_Задачи:_
A: Определите, согласуются ли с отрывком о Фрейде и материнской любви следующие утверждения. (i) Популярные объяснения сегодня больше не повторяются. (ii) Следовать за Фрейдом можно там, где для этого появляется дополнительный стимул. (iii) Популярные объяснения характеризуются как сдержанные и лишенные сентиментальности. Для каждого утверждения ответьте «да» или «нет» и приведите точную цитату из отрывка, на которой основан ответ.
B: Продолжите отрывок о Фрейде и материнской любви, начав сразу после его последнего предложения.

═════ Избранный отрывок

Но мы можем следовать за Фрейдом именно там, где у нас для этого появляется дополнительный стимул. И этот стимул состоит в том, что – как я вам уже сказал, – некоторые популярные объяснения порой и сегодня повторяются столь часто и столь навязчиво, и в них при этом столько мало смысла и они порой невменяемо слащавы, что у нас действительно возникает желание узнать – а во имя чего эти невнятные объяснения отстаивают? Чего, на самом деле, здесь боятся? Что скрывают? Неужели мир рухнет, если мы откровенно скажем, опираясь на аналитический опыт, что тот же ребенок не так уж нуждается в проявлениях пресловутой материнской любви и что она гораздо чаще вызывает у него замешательство, нежели дает удовлетворение и что оценивает он ее проявления в конечном счете не на том уровне, где их комментирует психолог?

══════════
═════ Фрагмент данных

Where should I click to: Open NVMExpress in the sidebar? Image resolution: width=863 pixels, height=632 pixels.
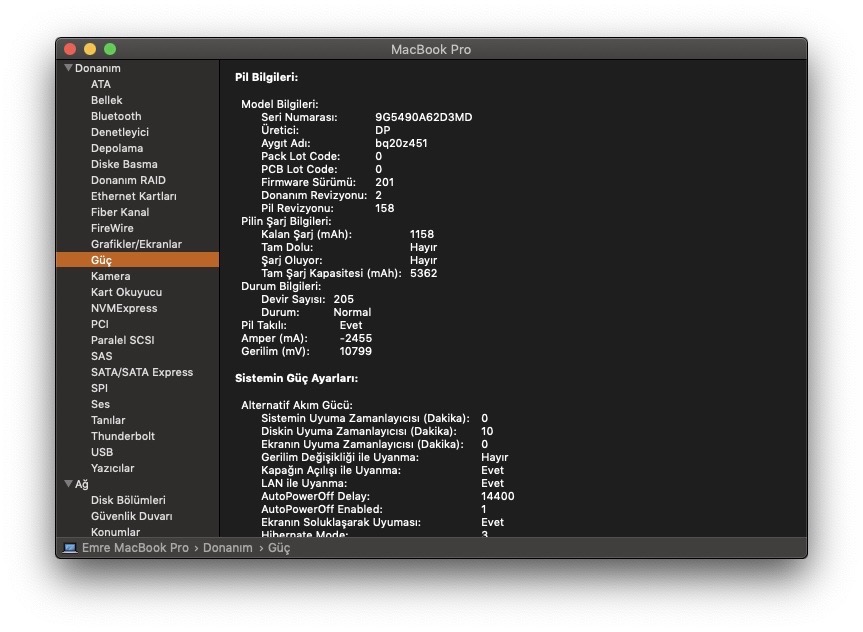pos(124,308)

══════════

_Результаты выполнения:_
A:
(i) Нет: «некоторые популярные объяснения порой и сегодня повторяются столь часто и столь навязчиво».
(ii) Да: «мы можем следовать за Фрейдом именно там, где у нас для этого появляется дополнительный стимул».
(iii) Нет: «они порой невменяемо слащавы».

B:
Если это и вправду вызовет у нас интерес, то мы, конечно же, захотим некоторые вещи для себя прояснить. Заняться этим тем более уместно, что в случае желания матери перед нами, конечно же, ключевая, важнейшая тема, которая действительно должна, в итоге, по результатам ее исследования предоставить нам добрую долю всего того, что только мы можем о субъекте узнать. В этом и состоит насмешка. Я призываю вас в этой связи вернуться к тому различию между содержанием высказывания и актом высказывания, которое я ввел на прошлом занятии. В данном случае различие это буквально вопиет о себе. Если заглянуть в любой психологический источник, повествующий о  периоде так называемого младенчества, можно узнать, что это важнейший, ключевой период, в котором закладываются основы всех дальнейших достижений психики ребенка. Из них обычно называют двигательные функции и речь, и на этом все заканчивается. Нигде не выступает так ярко разрыв между содержанием подобного высказывания о «богатейшем материале первого года жизни» и между самим актом высказывания, когда это содержание предъявляется с такой банальностью и бедностью.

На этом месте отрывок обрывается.